The Leviathan city was a teeming variety of culture. Uniform wasn’t even in the vocabulary when describing this city. There were no two copies of a thing to be found anywhere. Hundreds of different alien species mingled about without a second glance at each other. Dozens of architectural styles were on display among a thousand buildings or more. Even determining what street you were on became a challenge as they grew more and more densely packed the closer we came to the center of the city. If such a distinction could even be determined.
And Guhle drifted through it with ease. Never pausing to gawk in amazement or stare in confusion. Better yet, he led with ease. While I would glance around and be drawn this way or that by some unexpected sight, he would press determinedly onward, forcing me to refocus my attention on movement — a constant in this place, it seemed.

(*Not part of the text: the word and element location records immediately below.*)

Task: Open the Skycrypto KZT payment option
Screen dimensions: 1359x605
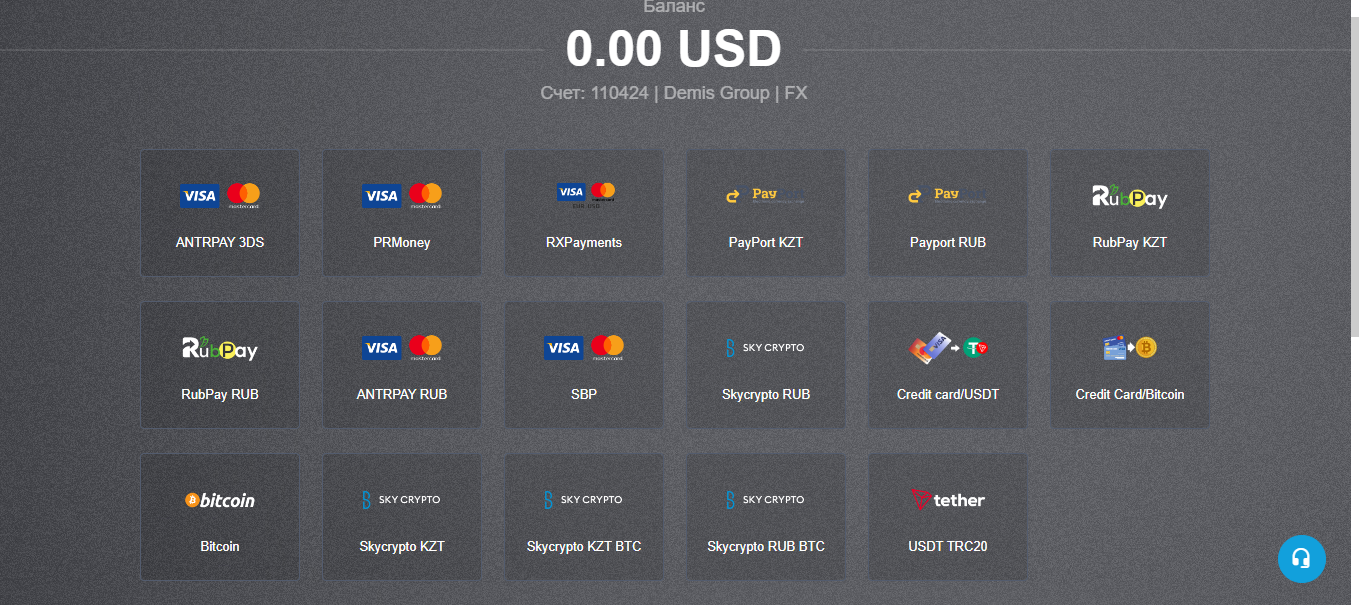Action: pyautogui.click(x=402, y=517)
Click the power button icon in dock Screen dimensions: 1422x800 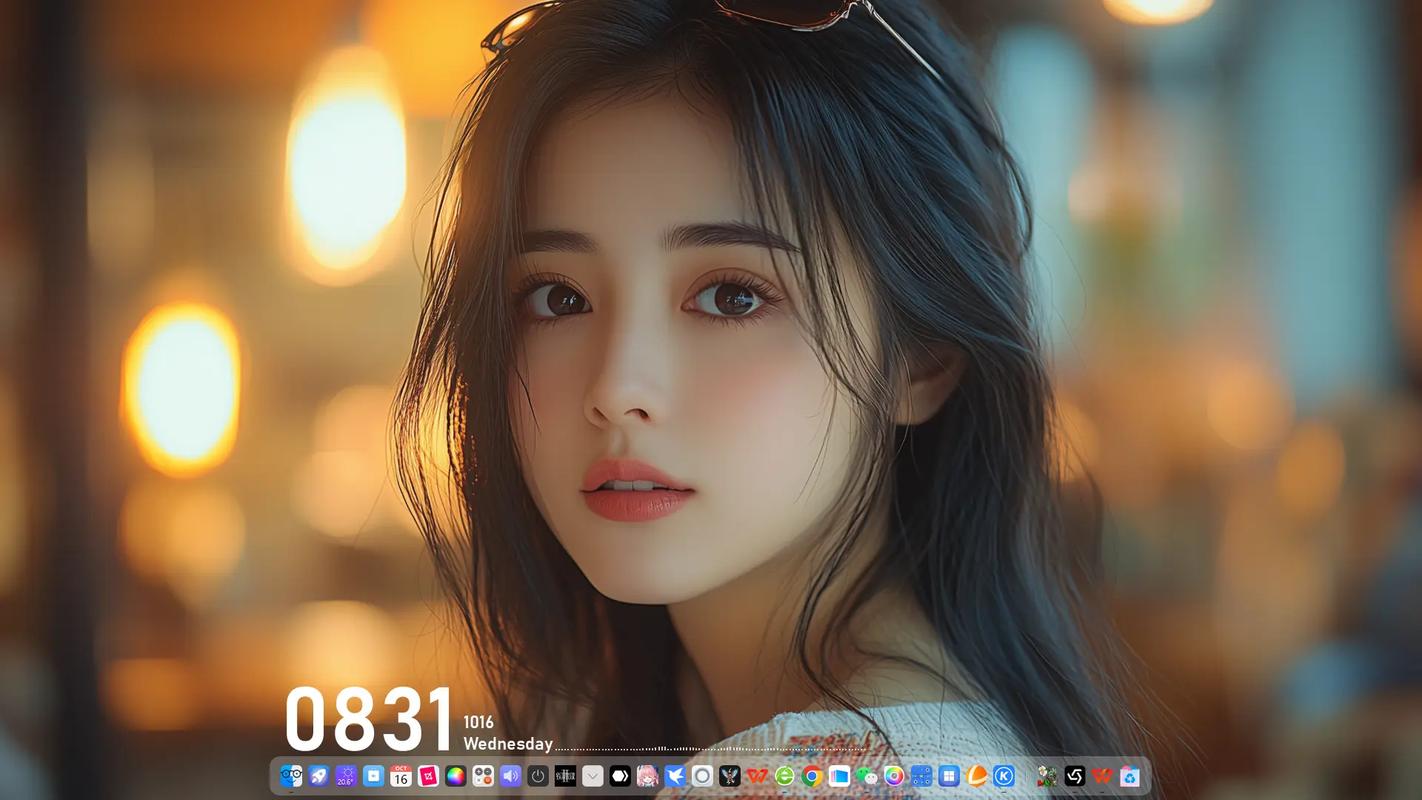[x=538, y=776]
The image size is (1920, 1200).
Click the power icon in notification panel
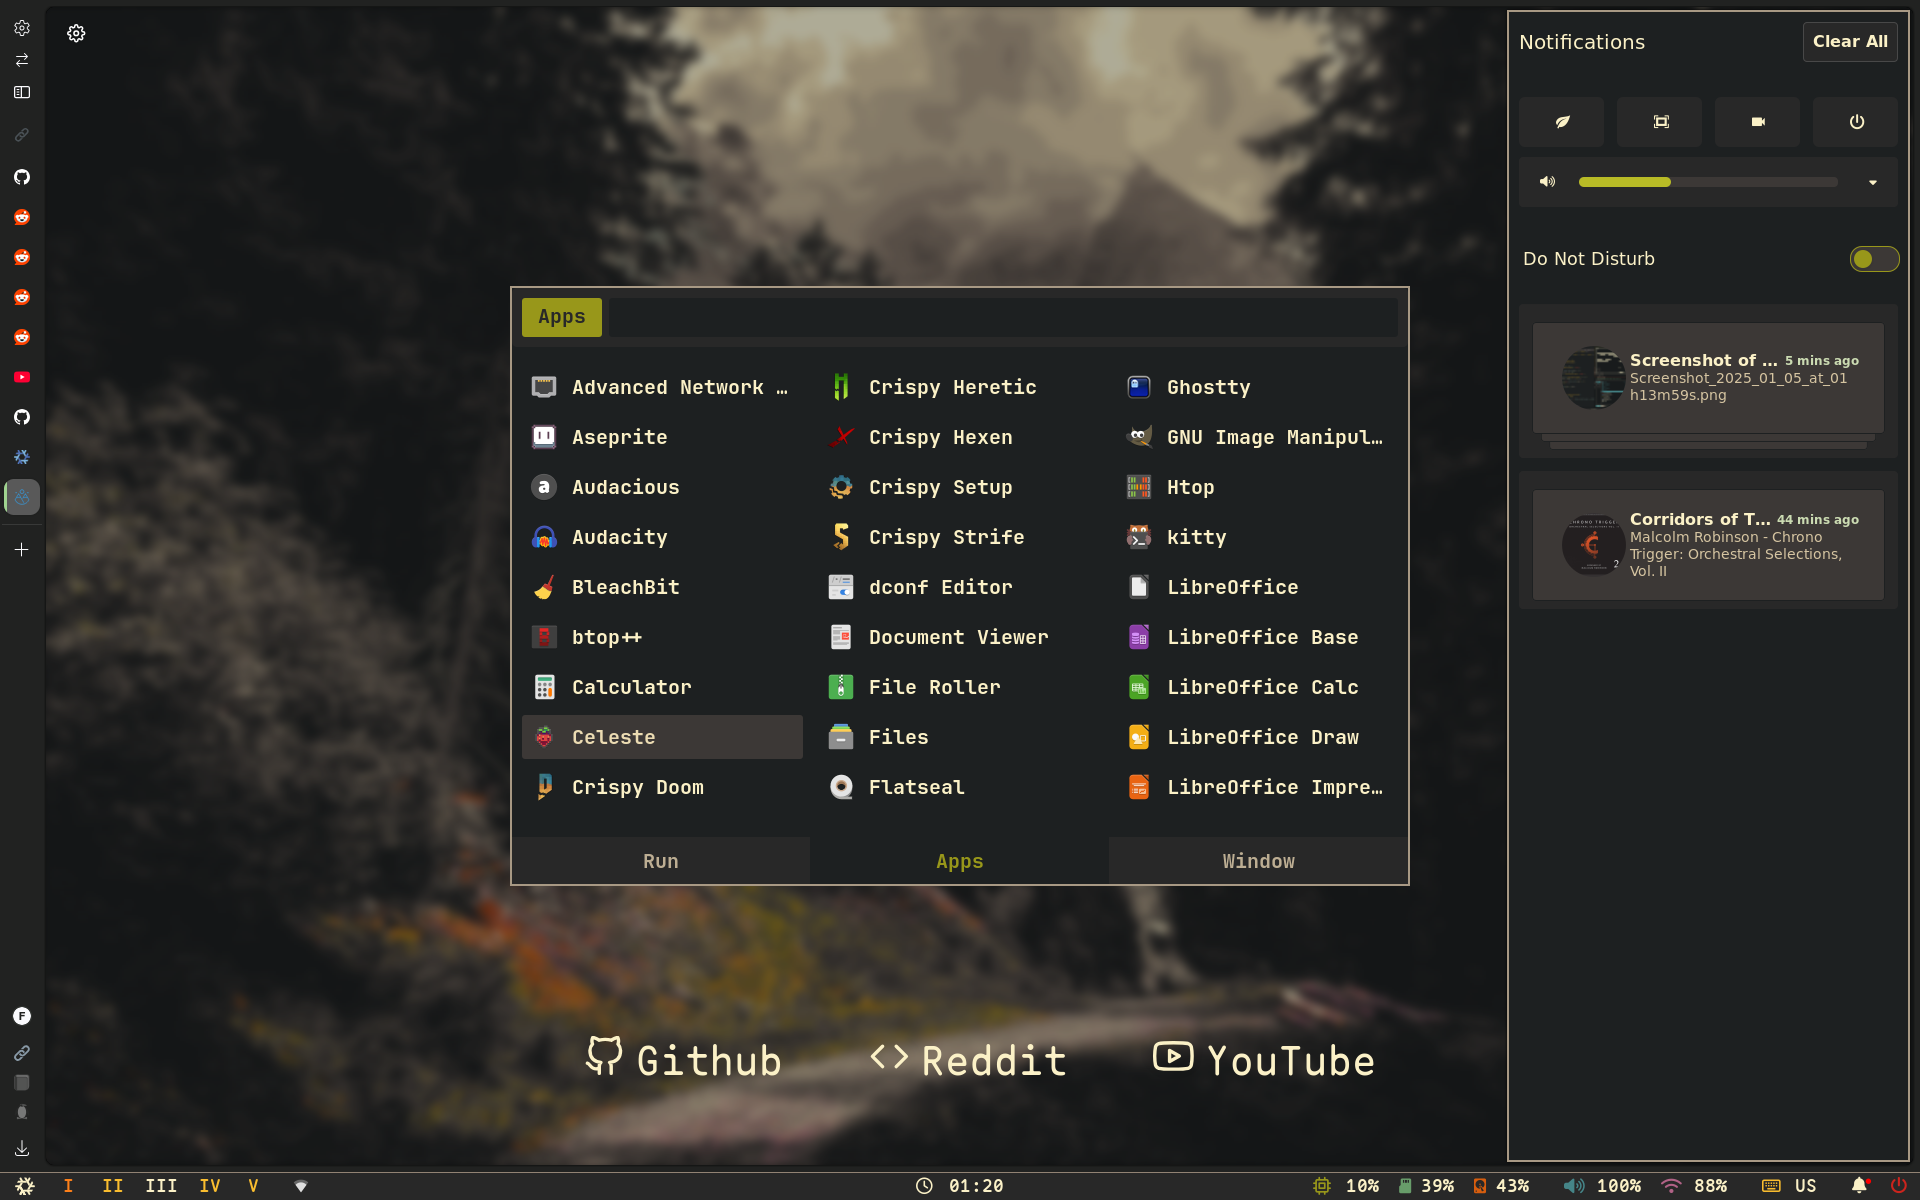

Even when he disappeared into the crowd, seamlessly blending in among the inhabitants, he would soon reappear without warning and in the exact proper place for me to notice him and resume my discipleship to his path.
Through it all, I wondered where we might be going, and how Guhle knew the city so well. Clearly, he had to have visited before. Perhaps even lived here. I often got the sense from Guhle that he had had a long and varied career as a pilot before joining the captain and crew aboard Bessie.
In any case, we continued on, passing a menagerie of sights and sounds until it seemed more like I was at one of the carnivals of my youth, rather than a city of wonders drifting through the depths of space dozens of lightyears away.